* **Page**

# Is american eskimo good for beginners?



## grayson (May 15, 2010)

looking for the first puppy for my family. we never had dogs before but we really like the color and shape of american eskimo. found a 6-month old male from a local breeder, just wondering if it's good for us. thanks.


----------



## zimandtakandgrrandmimi (May 8, 2008)

how are we supposed to know if its a good fit if you dont give any background info?

how much exercise can you give a day?
how much grooming are you willing to do?
how much do you know about training?
how many people will have responsibility for the dog?
How many hours a day are those people at home?

answers to those and other questions would be good.


----------



## grayson (May 15, 2010)

thanks for your suggestions and questions.
most of the time my wife stay home and she has plenty of time taking care of the puppy. we don't know anything about the dog/puppy yet. my wife, my 10-year-old son, and I all can have responsibility for the dog.


zimandtakandgrrandmimi said:


> how are we supposed to know if its a good fit if you dont give any background info?
> 
> how much exercise can you give a day?
> how much grooming are you willing to do?
> ...


----------



## zimandtakandgrrandmimi (May 8, 2008)

* **Challenge 1**
In the dog thread, rework the part that opens with the words containing "how many people" and closes with "would be good.", putting "family members" wherever "people" appears.
* **Challenge 2**
According to the dog thread, how old is the male American Eskimo that the first poster found at a local breeder?
The listing after this thread comes from a different source.

* **Provided material**
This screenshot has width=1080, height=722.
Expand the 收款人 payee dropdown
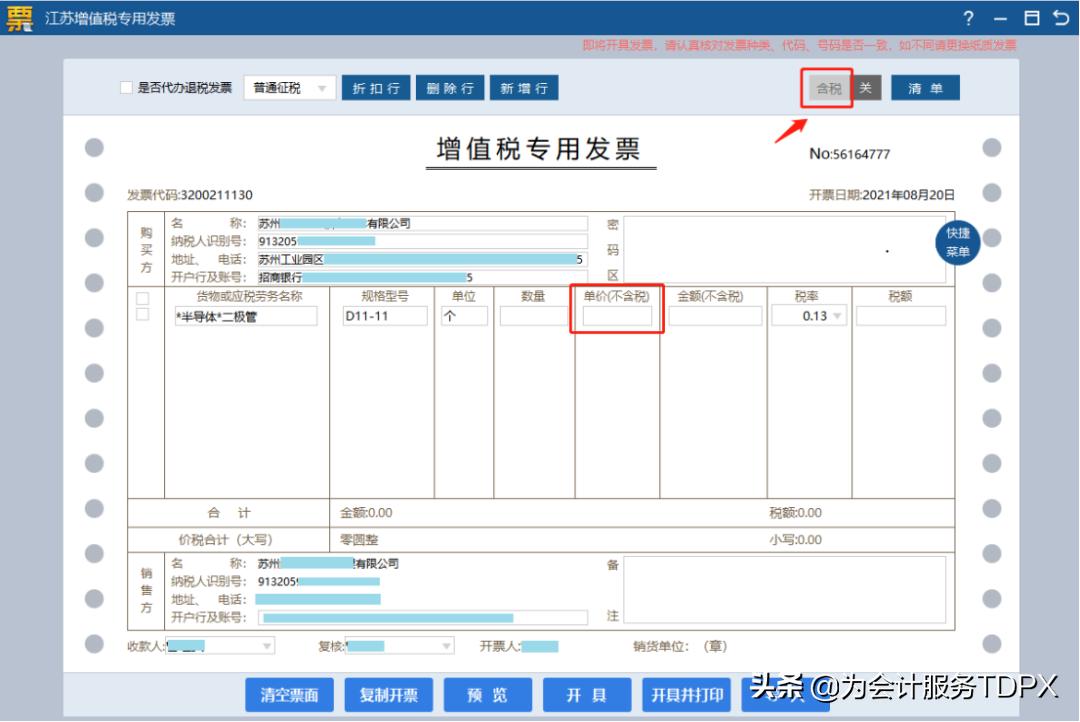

* **Expected output 1**
how many family members will have responsibility for the dog?
How many hours a day are those family members at home?

answers to those and other questions would be good.

* **Expected output 2**
Six months old.